Calcium intake does not appear to increase prostate cancer risk.
Addendum
Abstract 1777: Prostate cancer risk factor profiles in black and white men in the NIH-AARP Diet and Health Study is an abstract for a talk presented at the 2016 conference for the American Association of Cancer Research.
In this talk, the researchers discussed how nutrition may relate to differing rates of prostate cancer in non-Hispanic white men and black men. Their primary point appears to be that the factors that may contribute to prostate cancer may differ between whites and blacks.
Conclusions: Our data suggest that many factors thought to influence prostate cancer risk in predominantly non-Hispanic white populations explain only a small proportion of black male risk, or the black-white difference in risk. Dietary vitamin D intake, height, and alcohol consumption associations with prostate cancer risk may vary between black and white men.

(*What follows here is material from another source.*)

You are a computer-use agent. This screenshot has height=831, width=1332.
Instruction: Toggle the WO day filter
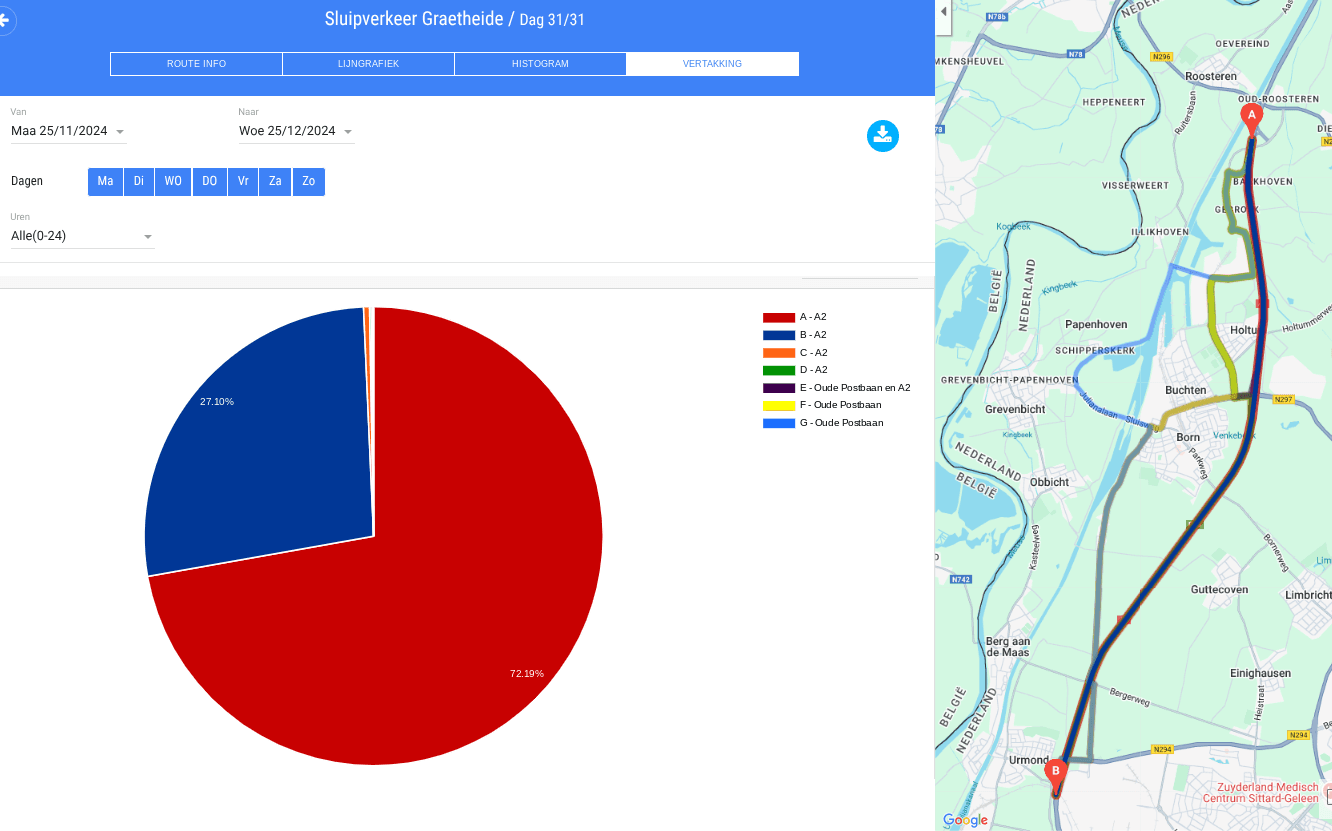[x=173, y=182]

This abstract doesn't mention calcium, though it does mention Vitamin D, also found in milk. Apparently the researchers found that Vitamin D may increase cancer risk for white men, but may decrease cancer risk for black men.
I'd stress that these correlations are highly speculative. For example, the 95% confidence intervals (CI) for Vitamin D's effect for blacks/whites overlaps. So, we're talking about very small, quite-possibly-non-existent effects.
But, if you take the numbers at face value, then Vitamin D may reduce prostate cancer risk in black men. This would seem to suggest that milk's less likely to cause cancer for black men than for white men, all else equal and, again, noting how incredibly small and dubious these alleged effects are.